Vice President Joe Biden is the chairman of the White House Task Force on the Middle Class, which released its annual report last week that examines the state of the American middle class. The report, which was presented to President Obama on Friday, discusses steps that the Administration is taking to combat the challenges facing the largest socio-economic class in the country: joblessness, childcare costs, care-giving for the elderly or those with disabilities, student loan payments, and retirement security.
Because childcare continues to become more expensive, the proposed fiscal year 2011 budget proposes doubling the Child and Dependant Care Tax Credit for families making under $85,000 a year. Another monetary monopoly for the middle class is elder care, so in addition to the proposed budget increase for the Child Care and Development Fund ($1.6 billion), there are budget boosts aimed at allowing seniors to live in the community for as long as possible. Also garnering a lot of attention is the strengthening to the Income-Based Repayment plan for student loans and the requirement that companies that do not already offer a retirement plan to implement a payroll-deduction IRA for any interested employees.
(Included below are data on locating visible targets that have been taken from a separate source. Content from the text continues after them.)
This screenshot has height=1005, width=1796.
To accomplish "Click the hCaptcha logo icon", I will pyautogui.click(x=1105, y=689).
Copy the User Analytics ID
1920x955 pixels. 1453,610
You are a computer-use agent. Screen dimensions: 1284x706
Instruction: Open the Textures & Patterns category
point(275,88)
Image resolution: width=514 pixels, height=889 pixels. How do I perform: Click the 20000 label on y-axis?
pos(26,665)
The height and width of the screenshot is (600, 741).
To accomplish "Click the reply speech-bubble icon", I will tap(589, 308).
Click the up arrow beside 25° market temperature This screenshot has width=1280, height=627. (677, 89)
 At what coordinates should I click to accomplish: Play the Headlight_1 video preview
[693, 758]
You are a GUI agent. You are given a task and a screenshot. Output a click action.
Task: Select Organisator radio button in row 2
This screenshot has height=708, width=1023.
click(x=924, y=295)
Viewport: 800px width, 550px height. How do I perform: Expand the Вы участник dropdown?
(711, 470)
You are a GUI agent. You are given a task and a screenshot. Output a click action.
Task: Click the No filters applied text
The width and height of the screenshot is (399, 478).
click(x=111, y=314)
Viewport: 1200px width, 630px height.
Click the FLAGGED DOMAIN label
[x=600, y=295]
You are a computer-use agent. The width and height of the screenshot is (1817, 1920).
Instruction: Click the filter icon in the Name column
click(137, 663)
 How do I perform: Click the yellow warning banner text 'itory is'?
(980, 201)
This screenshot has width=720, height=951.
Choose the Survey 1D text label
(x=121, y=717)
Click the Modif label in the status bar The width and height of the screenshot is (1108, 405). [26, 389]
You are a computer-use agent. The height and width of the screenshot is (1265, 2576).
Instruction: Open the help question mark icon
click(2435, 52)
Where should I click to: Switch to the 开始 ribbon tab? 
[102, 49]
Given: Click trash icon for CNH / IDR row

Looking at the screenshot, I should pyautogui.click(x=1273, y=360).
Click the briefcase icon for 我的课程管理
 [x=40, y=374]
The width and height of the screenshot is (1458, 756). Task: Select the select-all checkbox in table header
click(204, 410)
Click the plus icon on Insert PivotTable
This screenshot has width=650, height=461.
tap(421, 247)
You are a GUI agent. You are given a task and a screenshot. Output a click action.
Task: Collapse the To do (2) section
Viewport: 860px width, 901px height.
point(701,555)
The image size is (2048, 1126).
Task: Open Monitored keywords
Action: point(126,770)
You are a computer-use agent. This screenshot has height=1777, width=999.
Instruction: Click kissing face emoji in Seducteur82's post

Leading policy experts and advocates from across the country—and sector lines—have shown support for the new proposals. Letters arrived at the White House to commend the amendments backing student loan reform, helping families with high child-care costs, enhancing retirement security, and supporting family caregivers. In conjunction with the Small Business Agenda and the Commission on Fiscal Responsibility and Reform, the Administration has made it priority clear—to ensure that the Middle Class comes out of the recession stronger than when it began.
The Task Force
The Task Force includes top-level Administration agencies, like the Secretaries of Labor, Health and Human Services, Education, Energy, the Treasury, Commerce, Housing and Urban Development, Transportation, and Agriculture. The Directors of the National Economic Council, the Office of Management and Budget, and the Domestic Policy Council; the Chair of the Council of Economic Advisers; and the Administrator of the Environmental Protection Agency are also members of the Task Force. Combined, these experts in their various fields intend to enhance the quality of life for the American middle class, from childhood to retirement, and to restore faith in the issues that are critical to its members’ everyday lives and aspirations.